The Lindbergh lens - Unique fashion storytelling that first launched the supermodels
When German photographer Peter Lindbergh shot five young models in downtown New York City in 1989, he produced not only the iconic British Vogue January 1990 cover but also the birth certificate of the supermodels. The image didn’t just bring revered faces together for the first time; it marked the beginning of a new fashion era and a new understanding of female beauty.
Coinciding with his major retrospective at the Kunsthal in Rotterdam, The Netherlands, this book gathers more than 400 images from four decades of Lindbergh’s photography to celebrate his unique and game changing storytelling. Raw and seductive at once, his trademark monochrome pictures are marked by a romantic and narrative vision which brought a new vision and artistry to the art and fashion world.

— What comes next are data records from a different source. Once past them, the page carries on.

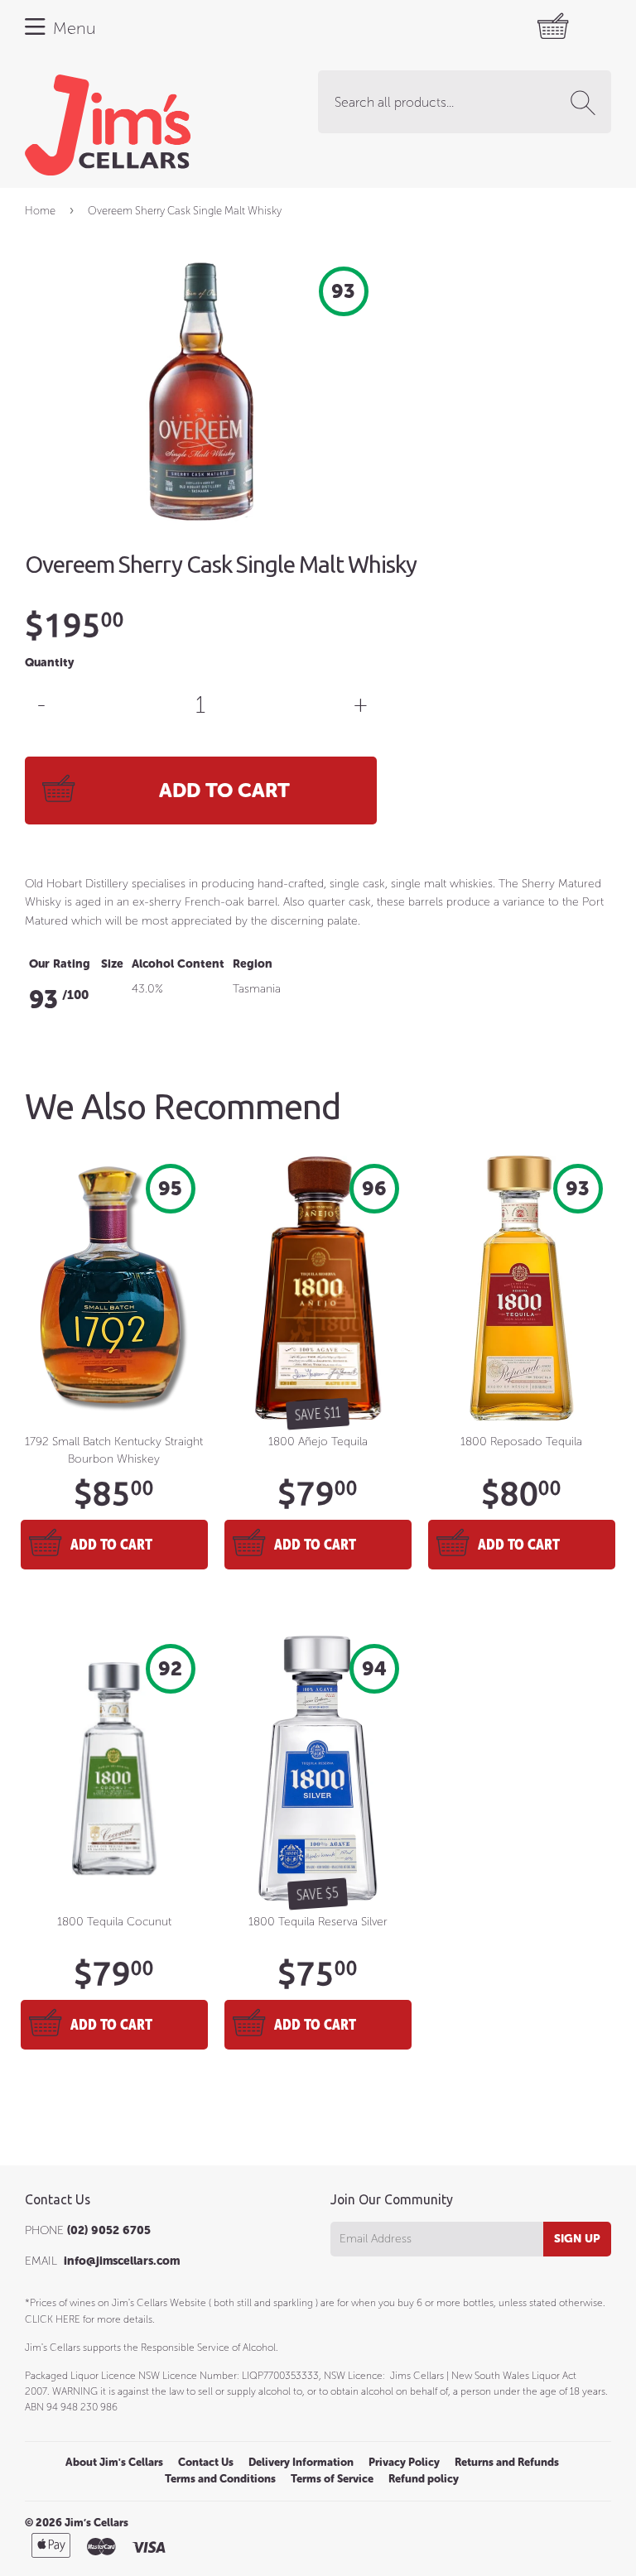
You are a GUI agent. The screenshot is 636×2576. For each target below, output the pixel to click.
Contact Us (206, 2462)
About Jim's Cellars (114, 2462)
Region (252, 964)
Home (40, 210)
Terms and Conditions (220, 2479)
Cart (502, 27)
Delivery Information (301, 2462)
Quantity (49, 663)
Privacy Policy (404, 2462)
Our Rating (59, 964)
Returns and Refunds (507, 2462)
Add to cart (111, 1544)
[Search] (586, 102)
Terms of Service (332, 2479)
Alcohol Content (178, 964)
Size (112, 964)
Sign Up (577, 2239)
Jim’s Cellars (96, 2522)
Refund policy (423, 2479)
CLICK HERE (52, 2319)
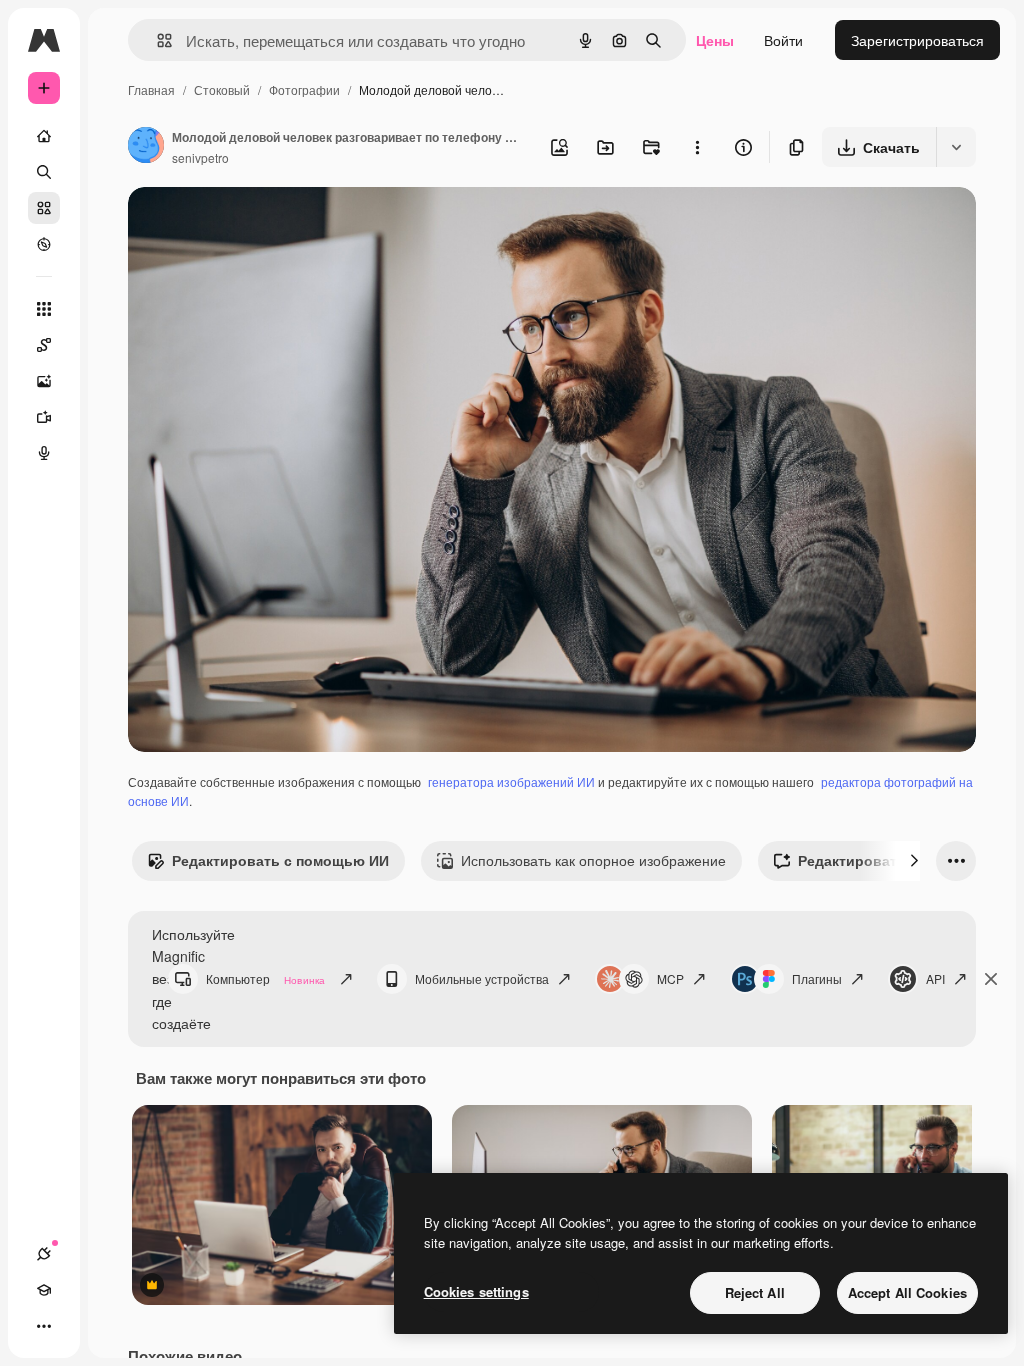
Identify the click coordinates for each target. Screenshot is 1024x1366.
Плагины (817, 978)
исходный (262, 225)
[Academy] (44, 1290)
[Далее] (914, 861)
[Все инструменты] (44, 309)
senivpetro (200, 157)
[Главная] (44, 136)
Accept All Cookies (907, 1292)
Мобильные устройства (482, 978)
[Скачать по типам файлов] (956, 147)
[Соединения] (44, 1254)
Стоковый (222, 89)
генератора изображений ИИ (511, 781)
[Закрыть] (991, 979)
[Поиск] (44, 172)
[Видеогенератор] (44, 417)
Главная (151, 89)
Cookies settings (476, 1291)
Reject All (755, 1292)
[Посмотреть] (44, 244)
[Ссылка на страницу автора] (146, 147)
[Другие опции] (697, 147)
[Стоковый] (44, 208)
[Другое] (44, 1326)
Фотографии (304, 89)
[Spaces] (44, 345)
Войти (783, 40)
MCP (670, 978)
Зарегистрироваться (917, 40)
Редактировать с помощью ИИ (280, 860)
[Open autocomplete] (156, 40)
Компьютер (265, 978)
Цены (715, 40)
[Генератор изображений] (44, 381)
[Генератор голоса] (44, 453)
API (935, 978)
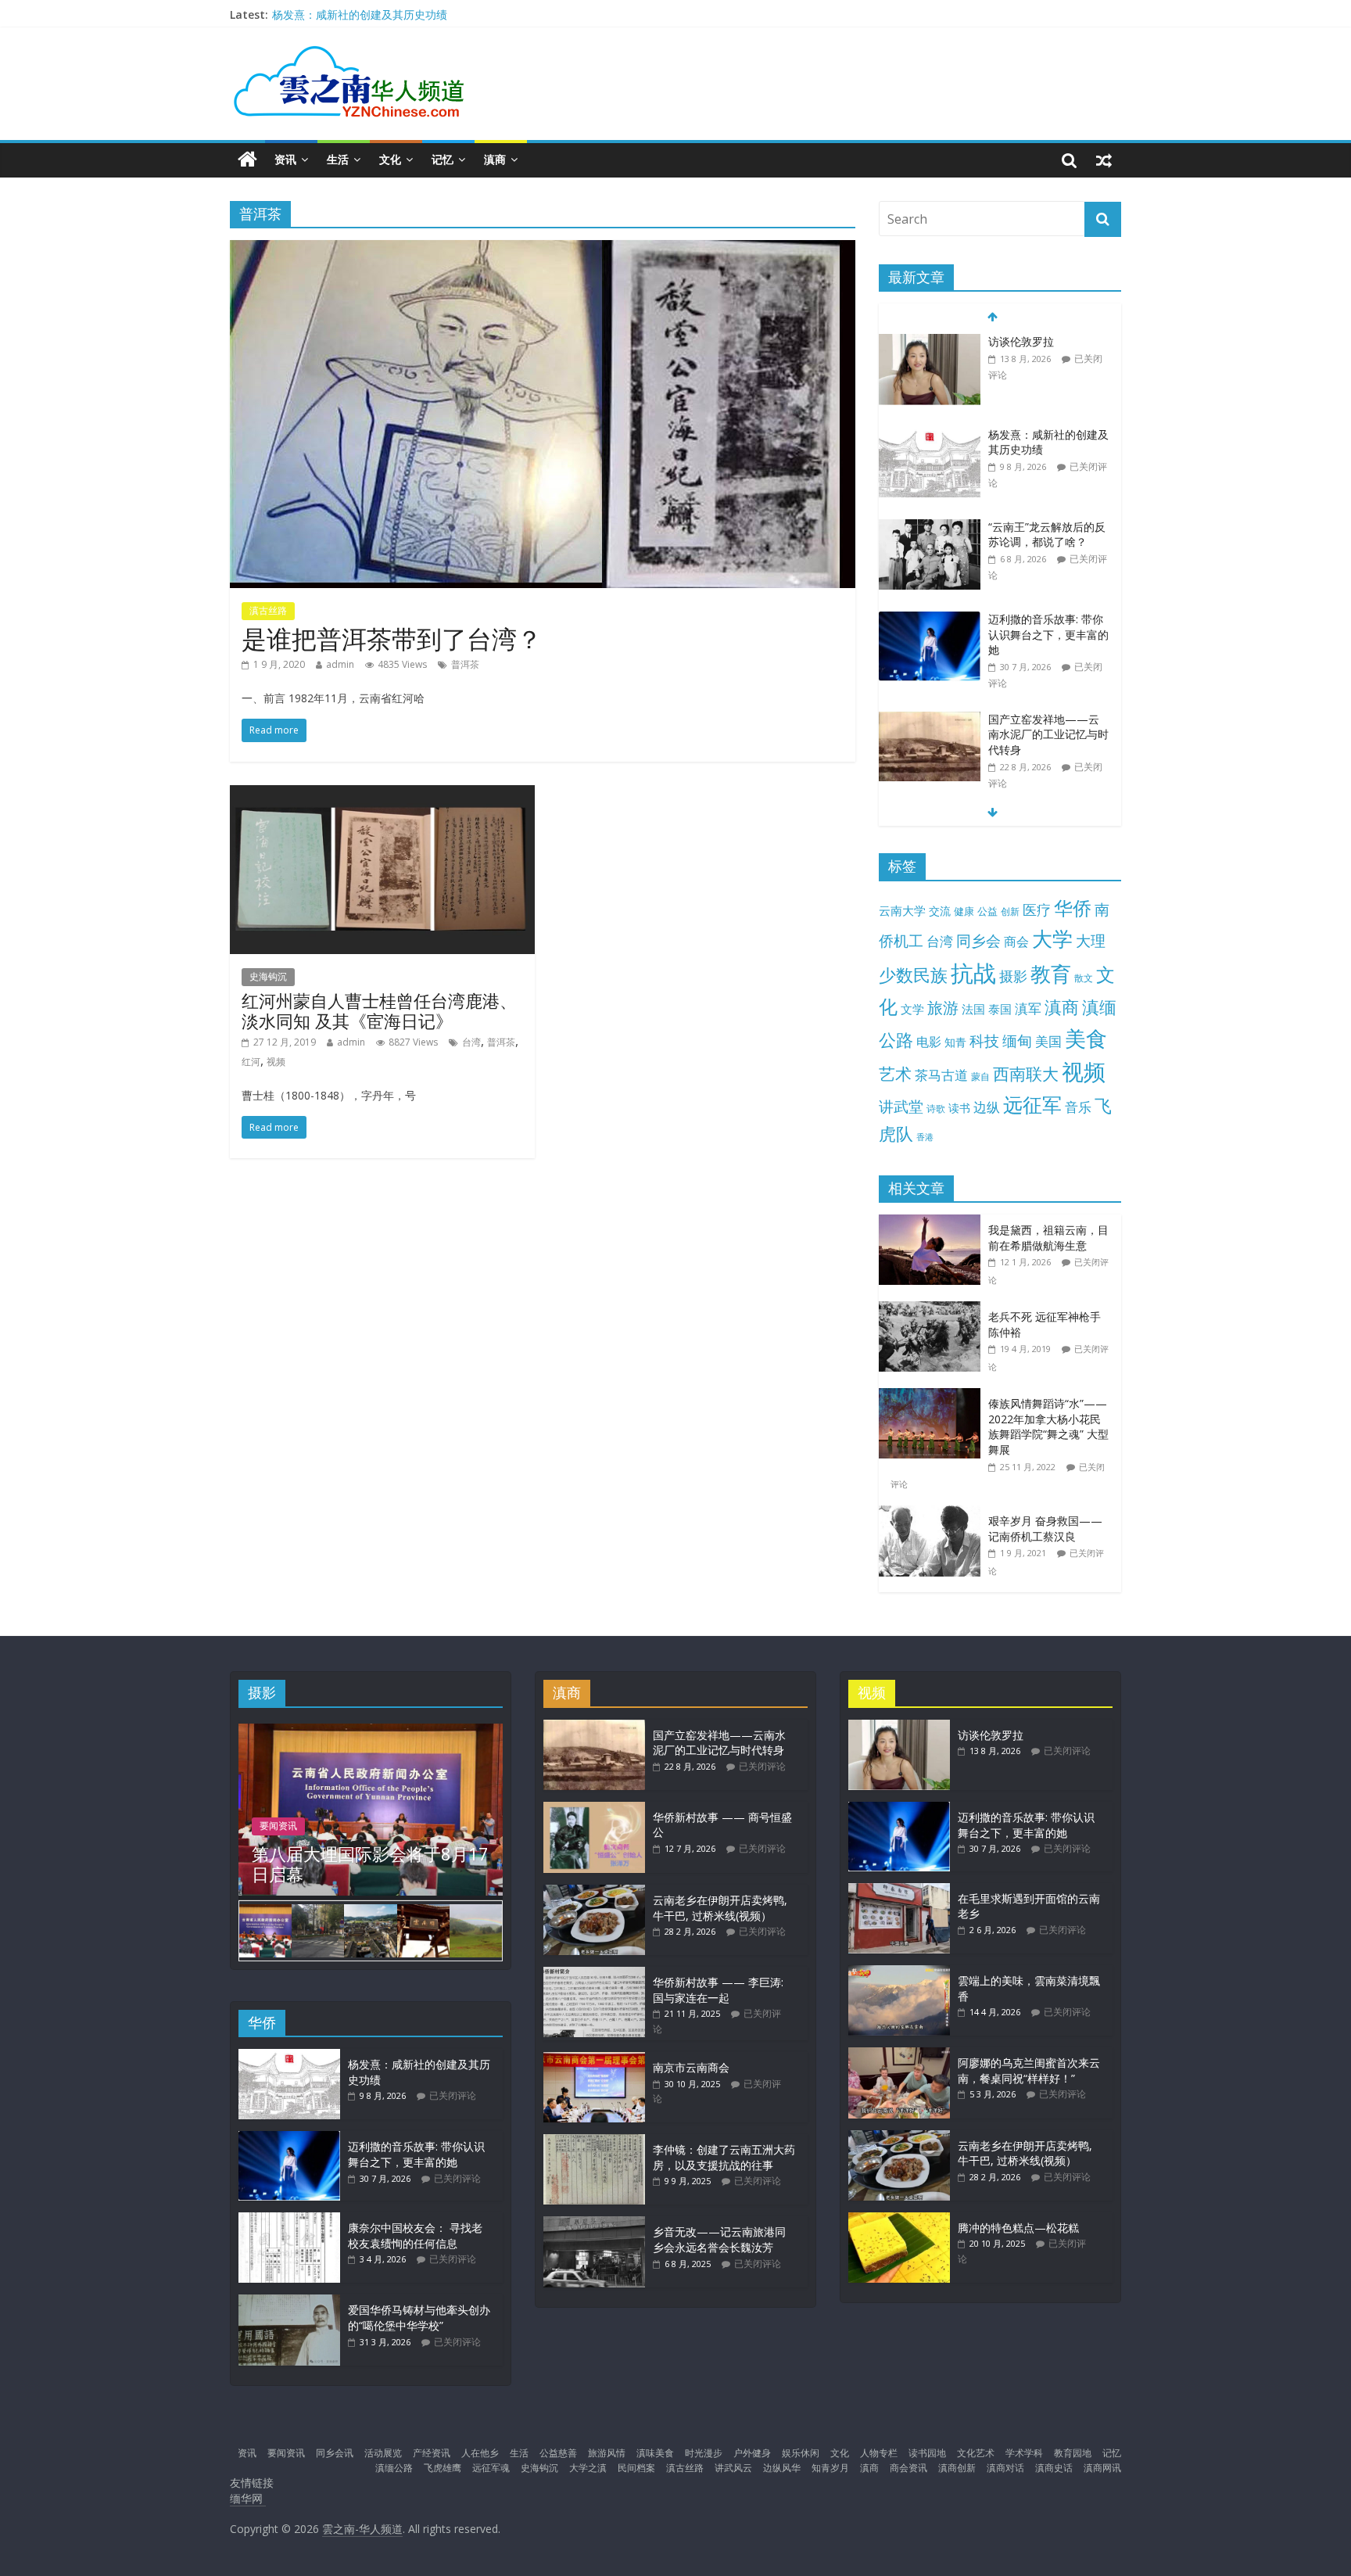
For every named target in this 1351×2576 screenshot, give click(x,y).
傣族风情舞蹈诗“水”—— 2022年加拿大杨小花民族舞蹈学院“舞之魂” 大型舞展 (1048, 1426)
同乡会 (978, 940)
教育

Considered a pioneer in photography, he introduced a form of new realism by redefining the standards of beauty with timeless images. Whether in single portraits or poetic compositions of figure and landscape, the imagery is inflected by cinematic language and by a play with female archetypes as his subjects adopt the guise of dancers, actresses, heroines, and femme fatales. At the same time, Lindbergh brings a humanist approach to photography, privileging natural and authentic beauty in an era of pervasive retouching, capturing spirit and personality as much as looks, and celebrating the elegance and sensuality of older women.
In a testimony to Lindbergh’s illustrious status in the fashion world, his images are contextualized by commentaries from collaborators such as Jean Paul Gaultier, Nicole Kidman, Grace Coddington, Cindy Crawford, and Anna Wintour, who chose Lindbergh to shoot her first US Vogue cover. Their tributes explain what makes Lindbergh’s images so unique and powerful.